What the task asks>
Below are the records; output them exactly from the first line through the line with "Given: Open the 政务 government affairs icon", stopping there.
══ Information supplied
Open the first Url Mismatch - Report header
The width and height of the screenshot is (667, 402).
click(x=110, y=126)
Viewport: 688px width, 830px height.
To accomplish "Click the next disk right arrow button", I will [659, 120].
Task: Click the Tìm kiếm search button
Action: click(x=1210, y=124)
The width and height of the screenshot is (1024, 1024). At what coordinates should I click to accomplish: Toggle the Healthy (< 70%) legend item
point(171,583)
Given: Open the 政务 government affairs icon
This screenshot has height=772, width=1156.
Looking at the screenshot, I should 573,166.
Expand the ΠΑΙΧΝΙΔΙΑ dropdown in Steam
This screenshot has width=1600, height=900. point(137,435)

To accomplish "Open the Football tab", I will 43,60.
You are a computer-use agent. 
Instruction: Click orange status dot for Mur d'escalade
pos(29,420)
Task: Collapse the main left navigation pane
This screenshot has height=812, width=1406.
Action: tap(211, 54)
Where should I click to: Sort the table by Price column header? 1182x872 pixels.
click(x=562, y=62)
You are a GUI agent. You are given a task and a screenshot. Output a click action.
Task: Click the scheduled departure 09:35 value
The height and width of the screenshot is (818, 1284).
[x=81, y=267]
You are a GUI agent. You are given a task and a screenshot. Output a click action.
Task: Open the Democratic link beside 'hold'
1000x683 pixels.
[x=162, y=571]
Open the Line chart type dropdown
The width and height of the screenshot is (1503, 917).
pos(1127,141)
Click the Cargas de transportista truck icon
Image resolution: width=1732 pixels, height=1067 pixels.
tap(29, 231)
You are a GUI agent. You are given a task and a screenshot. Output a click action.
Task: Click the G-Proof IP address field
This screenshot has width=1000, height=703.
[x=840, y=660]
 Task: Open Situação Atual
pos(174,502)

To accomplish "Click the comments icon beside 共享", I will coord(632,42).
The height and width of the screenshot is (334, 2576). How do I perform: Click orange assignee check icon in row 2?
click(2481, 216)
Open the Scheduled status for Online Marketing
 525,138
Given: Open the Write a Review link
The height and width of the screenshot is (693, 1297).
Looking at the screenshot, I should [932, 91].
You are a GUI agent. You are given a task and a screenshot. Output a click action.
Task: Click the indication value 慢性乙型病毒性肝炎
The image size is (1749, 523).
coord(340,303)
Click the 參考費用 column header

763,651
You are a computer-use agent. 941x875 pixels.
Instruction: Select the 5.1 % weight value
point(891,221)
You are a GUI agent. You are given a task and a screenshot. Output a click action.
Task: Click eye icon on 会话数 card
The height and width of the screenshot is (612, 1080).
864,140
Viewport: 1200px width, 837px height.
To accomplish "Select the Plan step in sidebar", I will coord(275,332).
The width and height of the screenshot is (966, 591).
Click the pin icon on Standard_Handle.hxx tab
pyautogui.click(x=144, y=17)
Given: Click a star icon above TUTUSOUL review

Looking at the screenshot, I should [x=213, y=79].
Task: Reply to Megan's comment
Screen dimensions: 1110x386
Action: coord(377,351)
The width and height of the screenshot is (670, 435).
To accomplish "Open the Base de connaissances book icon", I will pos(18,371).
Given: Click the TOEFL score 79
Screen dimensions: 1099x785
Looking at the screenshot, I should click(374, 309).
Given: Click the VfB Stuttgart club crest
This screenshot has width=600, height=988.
════
Reply>
Open the first Url Mismatch - Report header
The width and height of the screenshot is (667, 402).
click(x=110, y=126)
Viewport: 688px width, 830px height.
To accomplish "Click the next disk right arrow button", I will [659, 120].
Task: Click the Tìm kiếm search button
Action: click(x=1210, y=124)
The width and height of the screenshot is (1024, 1024). At what coordinates should I click to accomplish: Toggle the Healthy (< 70%) legend item
point(171,583)
Given: Open the 政务 government affairs icon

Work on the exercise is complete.